### Problem to solve
Restate all of the entries exactly, dropping any pictures they hold.

### Raw data

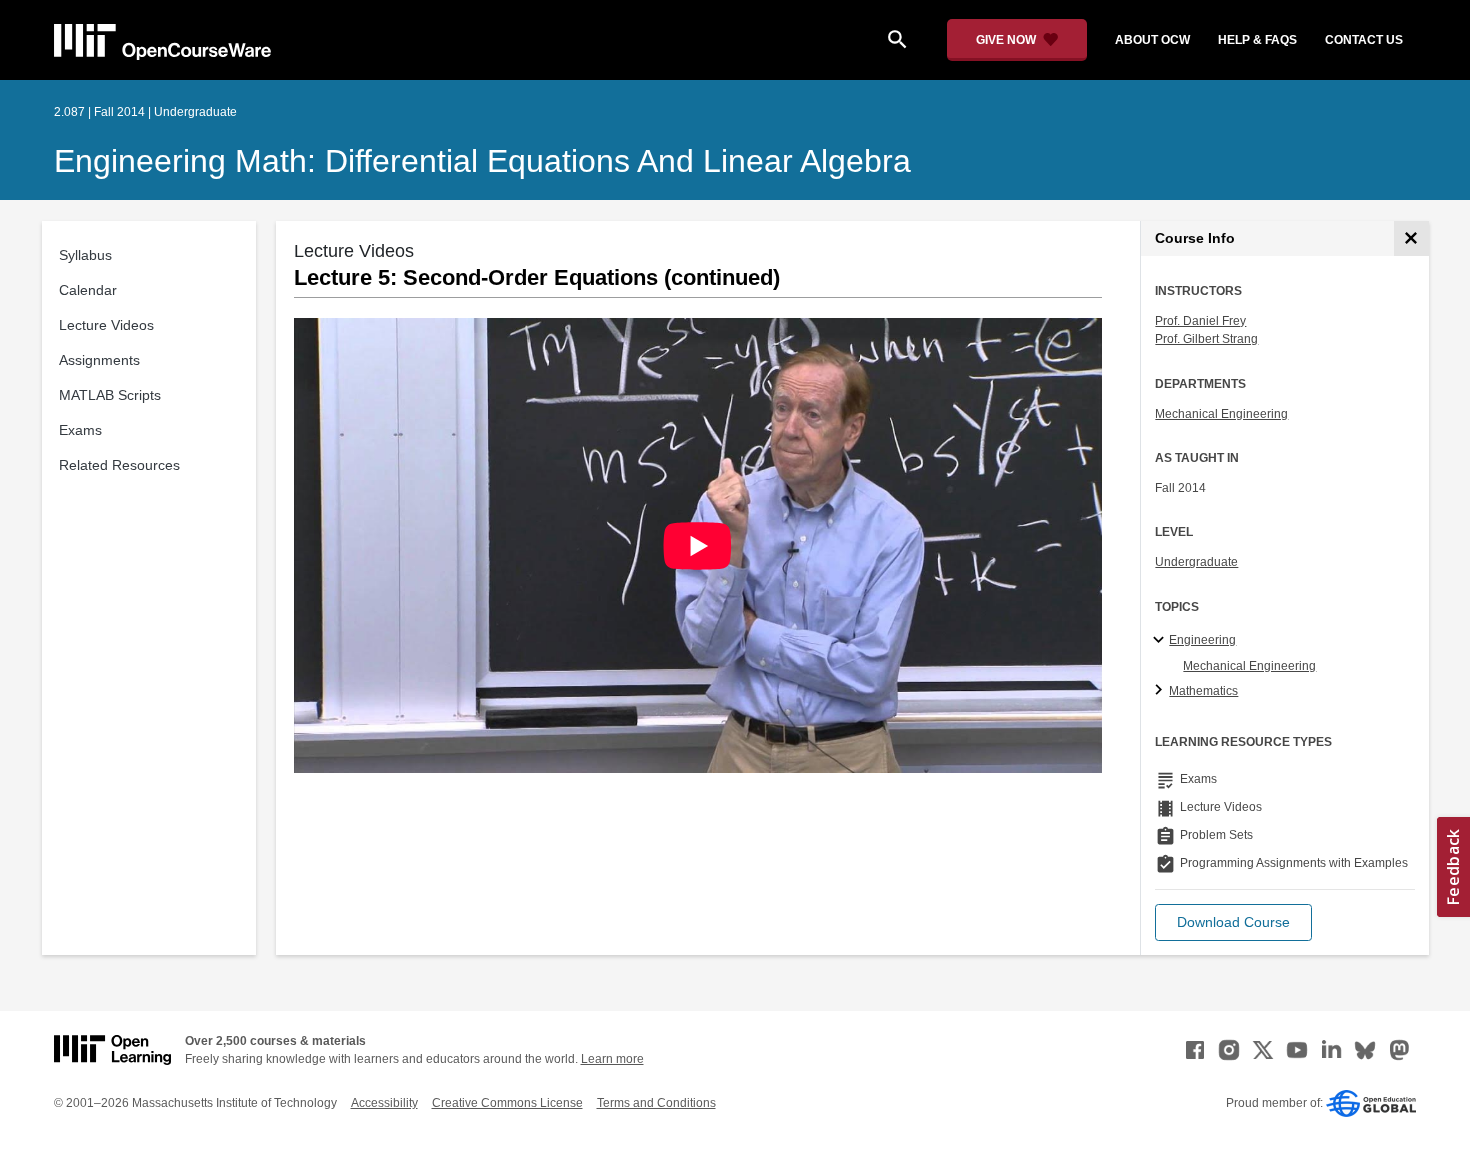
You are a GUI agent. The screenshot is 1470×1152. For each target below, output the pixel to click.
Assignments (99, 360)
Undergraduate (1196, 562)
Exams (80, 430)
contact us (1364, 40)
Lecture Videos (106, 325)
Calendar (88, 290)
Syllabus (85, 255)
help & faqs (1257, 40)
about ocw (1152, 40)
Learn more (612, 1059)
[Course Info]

### Answer for the task
You are a GUI agent. The screenshot is 1470×1152. For each target below, output the pixel to click.
Assignments (99, 360)
Undergraduate (1196, 562)
Exams (80, 430)
contact us (1364, 40)
Lecture Videos (106, 325)
Calendar (88, 290)
Syllabus (85, 255)
help & faqs (1257, 40)
about ocw (1152, 40)
Learn more (612, 1059)
[Course Info]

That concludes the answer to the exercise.